_About this task_:
In the listing below, print exactly the lines between the line holding "The height and" and the line holding "This screenshot has width=884, height=794.", inclusive, and no more.

_Records for this exercise_:

Content starts

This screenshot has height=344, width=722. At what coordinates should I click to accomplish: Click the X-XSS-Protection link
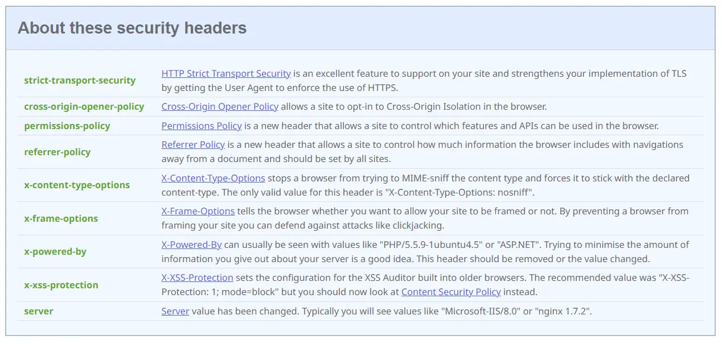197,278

Content ends
Content starts

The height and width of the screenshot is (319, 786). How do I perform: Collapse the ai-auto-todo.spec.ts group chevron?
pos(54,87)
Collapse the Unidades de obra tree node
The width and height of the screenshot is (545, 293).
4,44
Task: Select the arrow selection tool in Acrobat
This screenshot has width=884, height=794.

Content ends

_Response box_:
The height and width of the screenshot is (319, 786). How do I perform: Collapse the ai-auto-todo.spec.ts group chevron?
pos(54,87)
Collapse the Unidades de obra tree node
The width and height of the screenshot is (545, 293).
4,44
Task: Select the arrow selection tool in Acrobat
This screenshot has width=884, height=794.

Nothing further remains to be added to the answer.